Me he dado a la decadencia en estos días finales. Y, como si me hubiese pillado, el Rey dijo en su discurso la palabra "decadencia". Advirtió contra la decadencia, pero estamos en decadencia. El palacio mismo donde se sentó era decadente: gloria de otros tiempos. Reforzaba el mensaje (que era bueno, de salud pública), pero la pompa resultaba embarazosa. Nos habíamos habituado a la salita de estar de circunstancias. Aunque, para pomposos, nuestros republicanos de salón: esos que constituyen hoy el principal (¡y real!) argumento contra la III República.
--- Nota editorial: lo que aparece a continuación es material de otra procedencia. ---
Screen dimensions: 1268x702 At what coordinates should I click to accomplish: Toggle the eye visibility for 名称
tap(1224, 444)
Me he dado a la decadencia. He releído la poesía completa de Cavafis. Releer: verbo decadente. Casi todos los poemas tratan de la larga decadencia del helenismo o de la decadencia (la vejez) del sujeto poético; a veces, de las dos juntas. En ambas hay una memoria dorada: la de la plenitud clásica o la de los placeres de la juventud. Hay una figura imposible: la de Juliano el Apóstata, el emperador romano que intenta inútilmente resucitar el paganismo, con el imperio ya cristianizado.
Esta semana hablaba yo con un amigo de nuestra situación política y soltó: "Bah, yo lo que voy a hacer es leerme la Historia de la decadencia y caída del Imperio Romano, de Gibbon, pero empezando directamente por la caída". Su frase no me hizo leer a Gibbon, pero sí ponerme La caída del Imperio Romano, un péplum que se rodó en España. La decadencia de Roma y nuestra decadencia. Marco Aurelio muere y llega Cómodo. Del primero se dijo: "En solo una cosa perjudicó a Roma: en haber engendrado". La Transición no ha sido tan sabia como Marco Aurelio, pero entre sus hijos hay más de un Cómodo.
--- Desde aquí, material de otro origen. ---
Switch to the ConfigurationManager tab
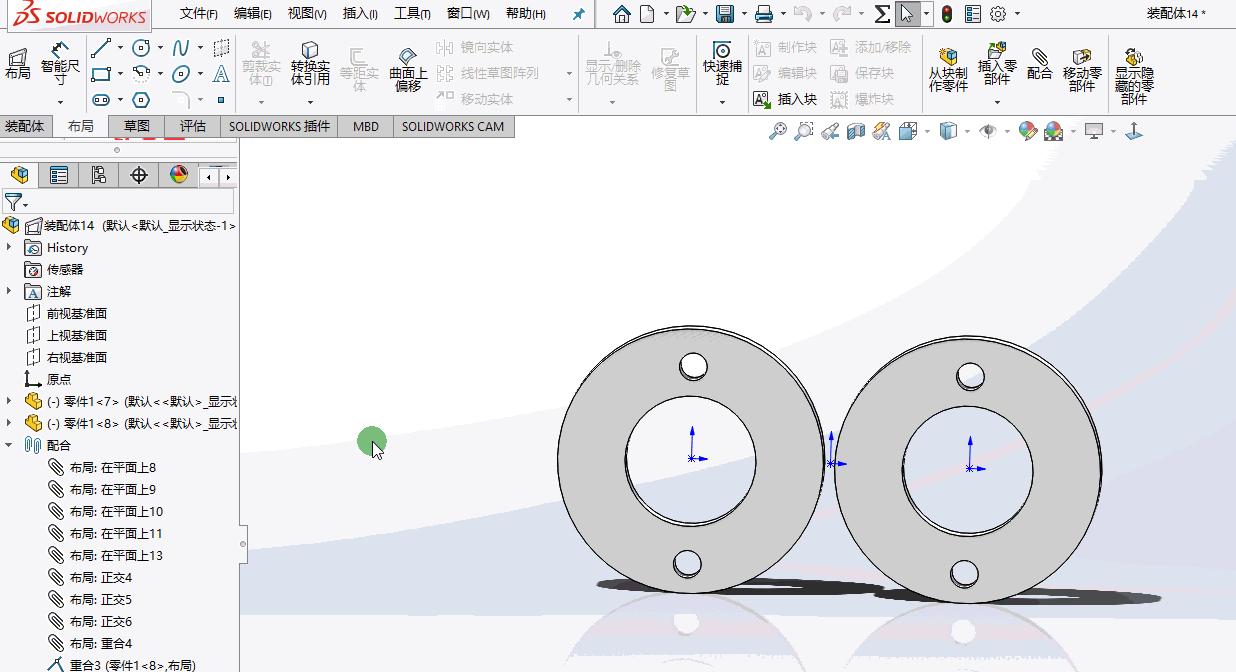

Nuestra decadencia es un péplum. Veo que la palabra está en el diccionario: "Película ambientada en la Antigüedad clásica". El vocablo nos lo han ido pegando los críticos de cine. Uno de ellos, Carlos Boyero, ha escrito un artículo hermosísimo, no sobre cine: Que puedas seguir leyendo y escribiendo, Savater. Entre el cariño y la indudable admiración, se desliza una frase: "[aunque] disienta de vez en cuando de las opiniones políticas [de Savater]". No tiene importancia, ni enfría los elogios; pero resulta sintomática.
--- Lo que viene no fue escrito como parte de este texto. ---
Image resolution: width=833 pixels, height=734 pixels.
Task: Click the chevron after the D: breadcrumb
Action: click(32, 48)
Ese tipo de salvedades hoy solo se hacen con unos, y no con otros: se hacen con los que, como Savater, defienden limpiamente la Transición, la Constitución (que nos han dado democracia y prosperidad), y atacan no menos limpiamente los nacionalismos y los populismos (que nos han envilecido y arruinado, o amenazan con hacerlo). Son salvedades estrictamente decadentes: síntomas de adónde hemos llegado, y del declive que nos queda. Casi dan ganas, como mi amigo con Gibbon, de saltar directamente a la caída.